S&P, Nasdaq fall as Apple drags, jobs data fuels jitters

STORY: U.S. stocks ended mixed on Thursday, with the tech-heavy Nasdaq taking the biggest plunge after China's iPhone curbs pressured shares of Apple and its suppliers.

The Dow gained nearly two-tenths of a percent, the S&P 500 fell three-tenths and the Nasdaq shed nine-tenths.

Shares of Apple lost nearly 3%, falling for a second straight day on the news that China had widened curbs on iPhone use by Chinese government officials.

While Will Rhind, CEO of GraniteShares ETFs, calls the move "concerning", he also sees it as a potential buying opportunity for investors.

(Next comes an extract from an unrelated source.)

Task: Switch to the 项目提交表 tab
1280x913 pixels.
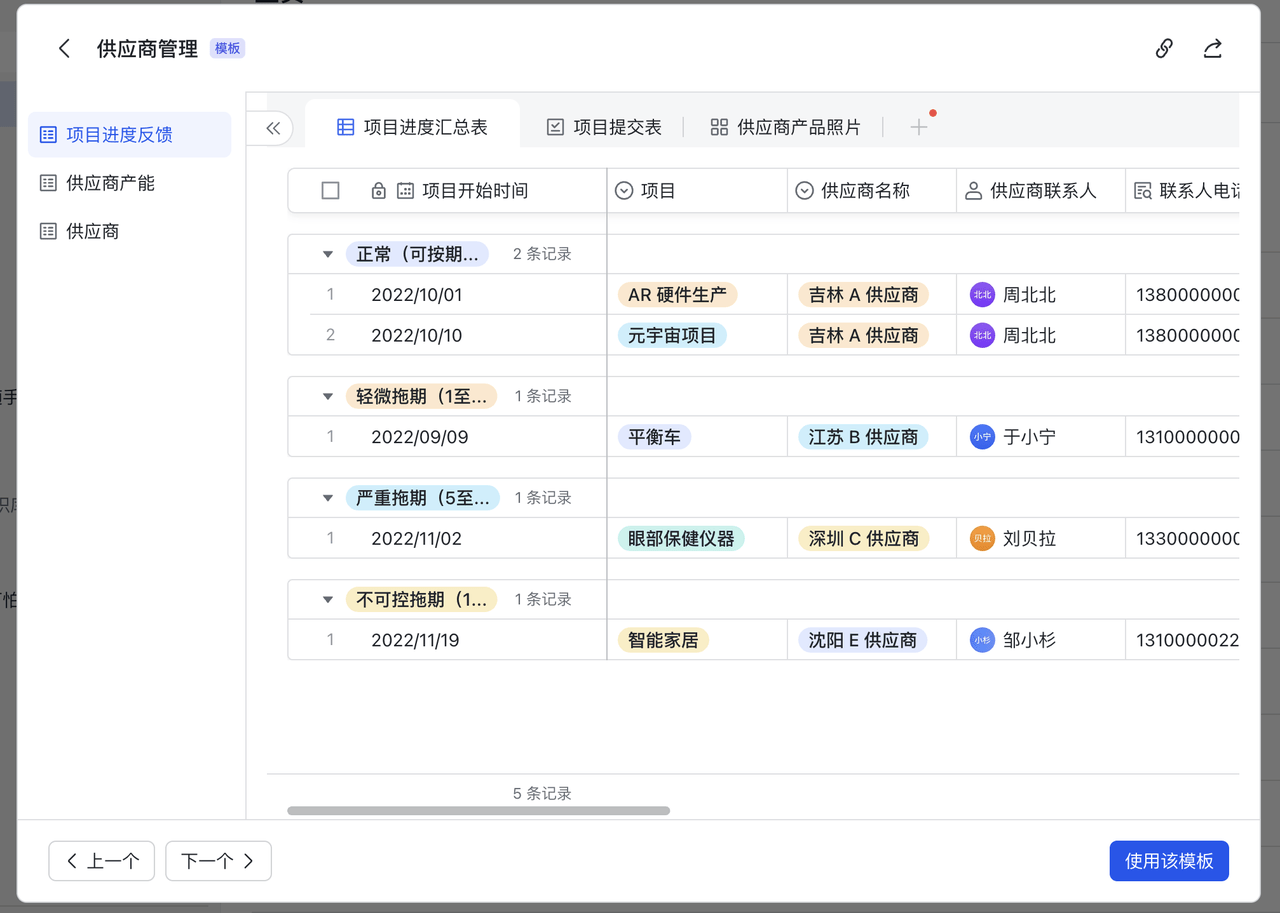Action: (x=604, y=127)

"Apple is such a dominant company. It has such a fantastic product and an ecosystem that supports that, that potentially it's an opportunity for investors to look at something like Apple where shares are down and potentially buy the dip or get into Apple at a lower price."

Apple suppliers Qualcomm and Skyworks Solutions both tumbled more than 7%.

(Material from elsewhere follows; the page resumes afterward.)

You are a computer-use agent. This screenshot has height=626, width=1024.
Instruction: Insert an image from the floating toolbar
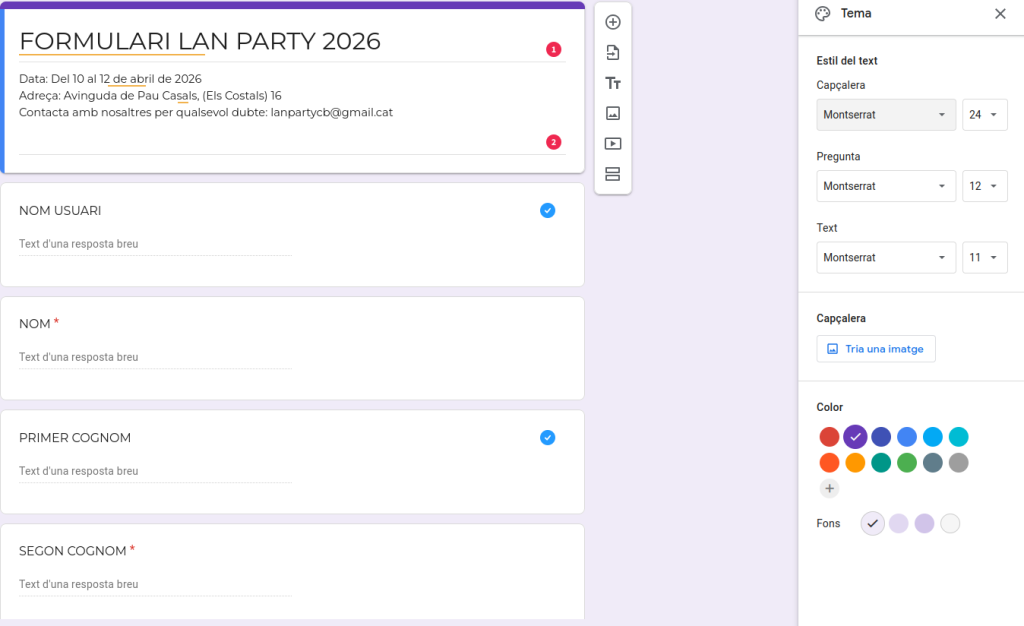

Data showing China's imports and exports fell in August also dented sentiment, with shares of U.S.-listed Chinese firms JD.com, Alibaba and Baidu all dropping.

And further pressuring stocks: unemployment claims last week hit their lowest level since February, according to the U.S. Labor Department, another sign of a still-tight labor market. That worried some investors that the Federal Reserve could continue its rate hikes.

In other company news, McDonald's shares rose 1% after Wells Fargo upgraded the stock to "overweight."

And automation software firm UiPath rallied 11.5% on an upbeat annual revenue forecast.